Wednesday, June 17, 2009

The American Tribe – Unite

I wrote yesterday about tribes and how I believe President Obama is getting us back to respect and need of the whole tribe. I got to thinking about the American Tribe, which I tend to do. What makes the American Tribe unique is that we are a tribe composed of people who were kicked out of, or in rare circumstances voluntarily left, virtually every other tribe on earth. The American Tribe represents the rejects of the world, AND, those willing to escape rather than stay and be persecuted.

22,000 years ago Native Americans left there comfortable worlds, trudged north into the frozen Ice Age lands of what is now Siberia across the Bering Straits, then iced over, into what is now Alaska and eventually into both Americas. Later Pacific Islanders braved the vast oceans to land in South America and migrate north mixing with those who came before. Do we believe they made these treacherous journeys with women, children and their elderly because their tribes in Asia, where the temperatures were moderate, wanted them to stay? Of course not. They were kicked out of their tribes. Their tribes thought they would die. They did not. They became Americans.

The Pilgrims were forced out of England. Georgia was populated by criminals from English jails. German Catholics came here in droves in the 1800s to escape Lutheran persecution. Sicilians and Irish left their homelands for a “better” life, which means their old tribe was not working out for them. Chinese and Japanese fled their countries for our West Coasts. Africans were kicked out of their countries like the rest of us, sold as slaves. We are all refugees from other tribes who could no longer stand to have us around. Everyone sent us off across oceans and thought, or hoped, we would die. We did not. Against all odds, we became Americans.

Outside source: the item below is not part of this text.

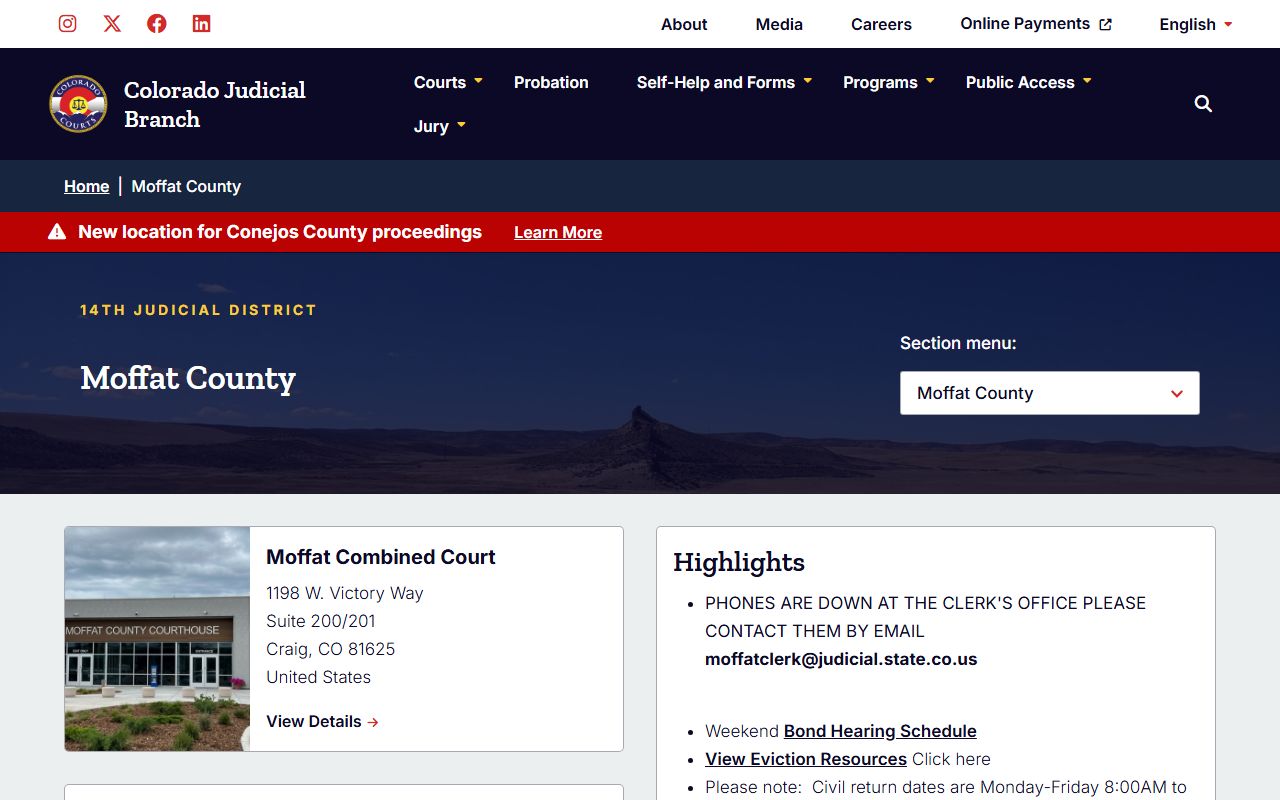Click the Moffat County Courthouse photo

tap(157, 639)
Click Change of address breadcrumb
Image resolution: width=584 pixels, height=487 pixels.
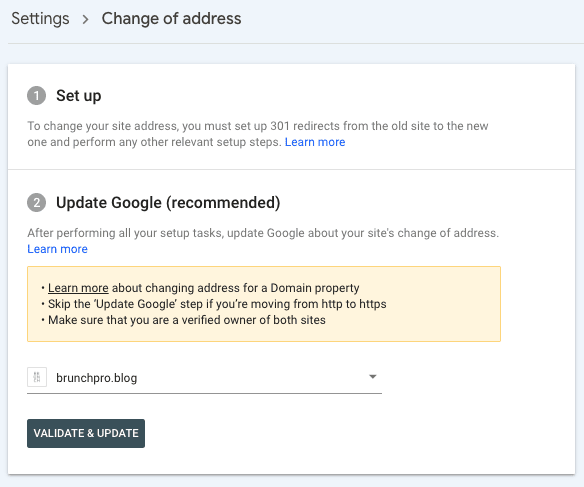tap(171, 19)
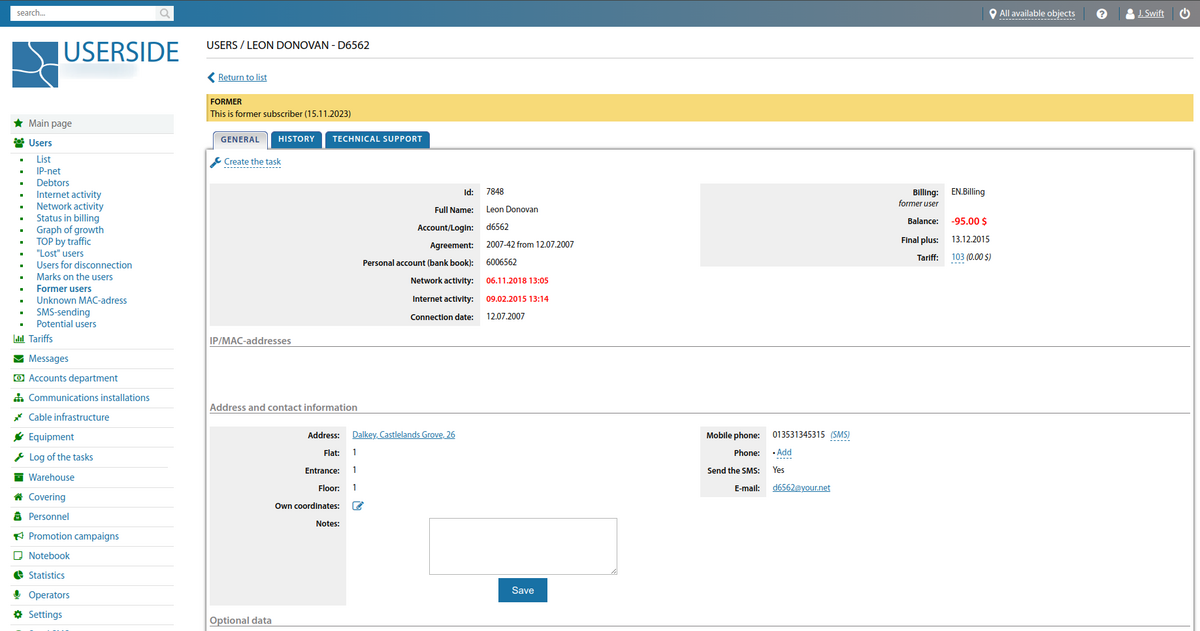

We, the American Tribe, are the rejects of the rest of the world. We welcome all who are kicked out of their tribes. So says our greatest monument – The Statue of Liberty. What made us a problem to the staid traditions of our former tribes made us stronger as a people. It made us Americans.

Over time we have assimilated everyone. The English first disliked the Dutch (Dutch rub, Dutch treat, which is no treat at all, etc.), but got used to them. The Irish, Scotts, Italians, Germans, Greeks, Jews, Catholics and many others came, were subject of discrimination and ultimately assimilated into the culture. While it took longer, Africans, Asians, Native Americans and Hispanics have all been embraced by the American Tribe and have served the US proudly in leadership, diplomatic, civil servant and military positions.

The Baby-Boomer and especially the post-Boom generations are unifying and erasing all past distinctions. We are increasingly a land of mutts. Mixed breeds with uncommon heritage with descendants from many different tribes around the world. Our President is not black. He is an American, all mixed up like the rest of us.

We are all one-eighth this and one-sixteenth that. A pinch of Irish, a pinch of Cherokee, a bit of German, some Korean in there somewhere, and a little something else. Whites are of course not white. Blacks are of course not black. We are all shades and tints of brown. We are all the same basic color.

The term “Diversity” has come to focus us on our irrelevant differences, though it should not. It was a concept important to get where we are today. It, however, is a term of division. A term of the past.

We are now the American Tribe. A tribe of outcasts. A tribe of mutts with varied heritage. A tribe descended from those brave enough to challenge the old tribe and be kicked out for it. A tribe of people our old tribes hoped would die at sea, but we did not.

Instead, against all odds and over many years and through trials and tribulations of great magnitude, we, the misfits of the world, have finally become united as one, the American Tribe.

Unlike most other places on earth, we are a tribe of people with eyes, skin and hair of many colors none of which impact who we are as people. Individually we practice many religions or none at all, speak and write as we see fit, work hard or not, love man or woman or both, and live as we deem appropriate, for that is what the American Tribe is all about. We are unique and powerful individuals within the great American Tribe.

It is time we stop celebrating our differences and begin to celebrate our similarities. Mr. President, make this year’s Independence Day be a celebration of our independence from past discrimination based on our diverse and irrelevant characteristics.

Make it a celebration of the unified American Tribe.